Prime Minster William Hughes discussed the matter with the Naval Board and eventually when they refused to accede to his request to release the men, he bypassed them and went straight to the Admiralty with the same request. The British Authorities agreed with his request and recommended the men be released. Hughes ordered the men to be released, but the 1st Naval Member (Rear Admiral Sir Edmund Grant) and the Fleet Commander Rear Admiral JS Dumaresq resigned in protest. Both officers later revoked their resignations, but Hughes decision was upheld.

Leading Seaman Dalmorton Joseph Owendale Rudd, DSM.
Left: Leading Seaman Dalmorton Joseph Owendale Rudd, DSM.  Right: Dalmorton Rudd, and his brother, after their release from prison.

The five mutineers were released from Goulburn Gaol on 20 December 1919. Despite being dismissed from the Navy there is no evidence that Dalmorton Rudd was stripped of his DSM and his name still currently appears on the Australian Honours and Awards database. His war gratuity (a bonus paid to members of the Australian Forces for war service) was also paid in late 1920 although members who had been dismissed from the service normally forfeited this privilege.

Rudd then sought out employment as a labourer in Sydney. On 20 November 1920 he married 22 year old Irene Weston at Marrickville. Their first child, Edwin ‘Teddy’ Dalmorton Rudd, was born in April 1921, then a daughter Valvy (Doreen) in June 1923, and another daughter Mavis Irene in October 1929. The Rudd household was not always a happy one and Dalmorton and Irene became estranged and eventually divorced.

During World War II Dalmorton Rudd was a stevedore working on the docks in Sydney Harbour. His younger brother Leonard served in 2nd AIF from April 1940 until March 1944, and his son Edwin served in the 2/5th Infantry Battalion from December 1942 until his discharge in September 1946.

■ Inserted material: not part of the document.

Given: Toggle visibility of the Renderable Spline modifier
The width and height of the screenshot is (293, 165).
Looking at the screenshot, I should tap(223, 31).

Dalmorton Rudd married 52 year old divorcee Mary Magdalene Hanley (née Roach) at Redfern on 30 June 1945. Rudd and his new wife resided at Darlington in Sydney, but following his retirement they moved to the small village of Patonga on the NSW Central Coast. Rudd was a keen fishermen in his spare time.

Dalmorton Rudd died as the result of a small boat accident in Broken Bay, NSW on 7 February 1969. While his death was attributed to drowning, an eyewitness indicated that Dalmorton Rudd had suffered a stroke and collapsed at the tiller of his boat which then ran aground on Lion Island and sank. He was subsequently buried in the General Cemetery at Point Clare on the NSW Central Coast. His brother Leonard Rudd died from cancer in July 1969.

Dalmorton Rudd's grave at Point Clare General Cemetery on the New South Wales Central Coast (Note the spelling of his first name).